# Hot Tub Enclosure Ideas



## zoolou (Apr 12, 2008)

Here's a couple of pics of what i am dealing with....the fence that you see is only a temporary one ...definitely not what i want to have up I want to enjoy seeing the yard behind the cameras eye


----------



## Marvin Gardens (Sep 30, 2008)

I like glass. There are a lot of free or cheap glass on craigslist. Look for tempered glass which is safer.

My current project is making a solarium and I have some very large sheets of double glazed glass. The glass will be over the top and on the sides as it will be a semiconditioned space and needs to be sealed.

With glass you can have a view when you want it and use blinds when you want privacy. And you can leave the top open. I love hot tubbing when the snow is falliing.


----------



## creek1369 (Dec 16, 2008)

*Gazebo??*

Hey,I have a glass and wood gazebo that sits ON TOP of the hot tub,actually it sit around the tub but held up by cool braces.It would probobly be cheaper than a fence that would allow the veiw you want.It also has a skylite,and privacy glass.I'll try to send a pic if ya want.


----------



## zoolou (Apr 12, 2008)

creek1369 said:


> Hey,I have a glass and wood gazebo that sits ON TOP of the hot tub,actually it sit around the tub but held up by cool braces.It would probobly be cheaper than a fence that would allow the veiw you want.It also has a skylite,and privacy glass.I'll try to send a pic if ya want.



ya if you wouldn't mind would love to see what it looks like


----------



## creek1369 (Dec 16, 2008)

*gazebo pics*

Sorry,its dark,as you can tell.The things great,it has 8 sliding doors that really opens it up,they remove very easily.Keeps it warmer longer into the year,and WILL save ya $$.


----------



## zoolou (Apr 12, 2008)

*Need Help with a Plan*

I know!!! that there are some very creative people who can help me out with some backyard planning...Trying to think and come up with a plan that will centre on our hot tub and work around from there....Would love to hear ideas....The only thing for sure that I would like is to get the hot tub enclosed for the winter months...so if there is some idea that can work with that and have it opened for the summer that would ne great.....Any plan ideas...throw them at me ..the more the better...Pics are included....That is just a really bad make shift fence we threw up in late december to try and block out some of the wind


----------



## zoolou (Apr 12, 2008)

*Gazebo for a Hot Tub*

For framing dimensions ...the size of the hot tub is 84x84x40.....when full the weight is close to 4,000lbs (not including bodies) the question is what type of structure under the tub would i need to support that type of weight? 2x12? and how far apart should they be with how many footings?


----------



## Scuba_Dave (Jan 16, 2009)

How far off the ground will this be?

I put my hot tub on the ground - poured a 5-20" slab (sloping ground).
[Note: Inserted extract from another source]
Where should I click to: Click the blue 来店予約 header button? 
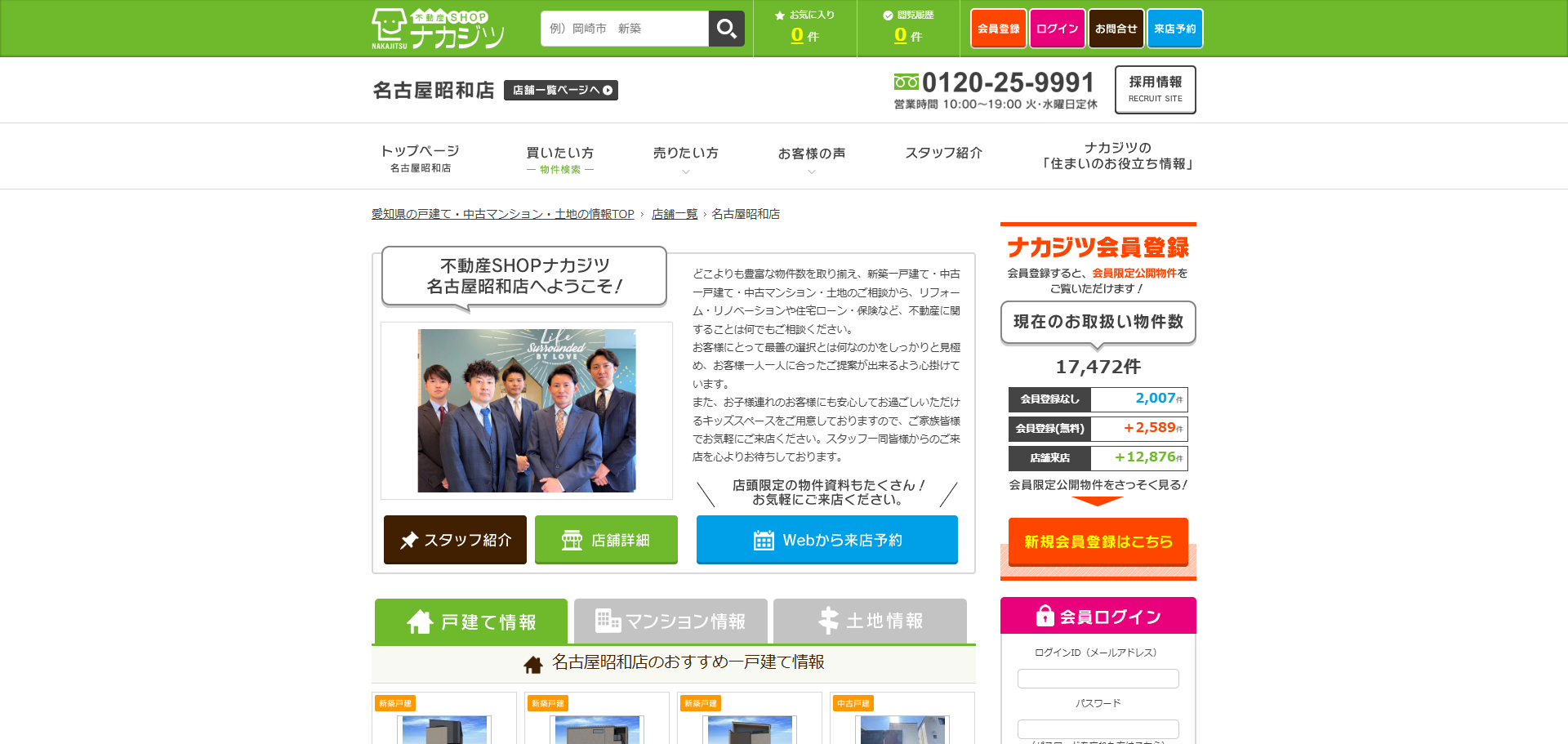(1174, 29)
Then I built the deck up to it, about 12" of the tub stick up thru the deck


----------



## zoolou (Apr 12, 2008)

The base wont be that high maybe the thickness of the deck flooring and floor joists....will try and keep it as low to the ground as possible


----------



## Scuba_Dave (Jan 16, 2009)

You are better off having the hot tub on a cement pad on the ground. You don't want the top of the tub level with the deck. You want it to stick up about even with the 1st seat
The few tubs I have seen that sit on a deck the deck started to sag after a few years

If you do have it sit on the deck overbuild the supports


----------



## zoolou (Apr 12, 2008)

The Tub currently is on a concrete patio....trying to figure out a way to incorporate a pergola/gazebo where it is..but you will see where the tub is will make it a little difficult for that or i'm just seeing the potential of it...we thought about extending the concrete patio out 8 feet x 20 feet but that wouldn't make $$$$$ sense to me...if someone has some ideas on how to work around where it is....it can be moved ....would love to hear you're ideas...cause i'm baffled at the moment


----------



## Jeevan (Apr 22, 2009)

I suggest you check out different galleries of yards with hot tubs and find one you like. One like http://www.yardshare.com/searchyard.php?spa=Y is useful since it has quite a lot of different designs on it which can give you inspiration.

Good luck man!!


----------



## psychomti (Apr 5, 2010)

I'm currently building a 10x18 gazebo, which will house my hot tub on one side and an outdoor kitchen on the other side. So far I only have the walls framed up and will be working on the roof this weekend. My wife is hounding me to get the hot tub wired back up because she misses it so much. We relocated it from our deck to a gazebo out in our backyard. It's pretty damn big, but will look really sweet once it is finished. 

I will try and post some pics tomorrow of the progress so you can have a better idea of what I am talking about.


----------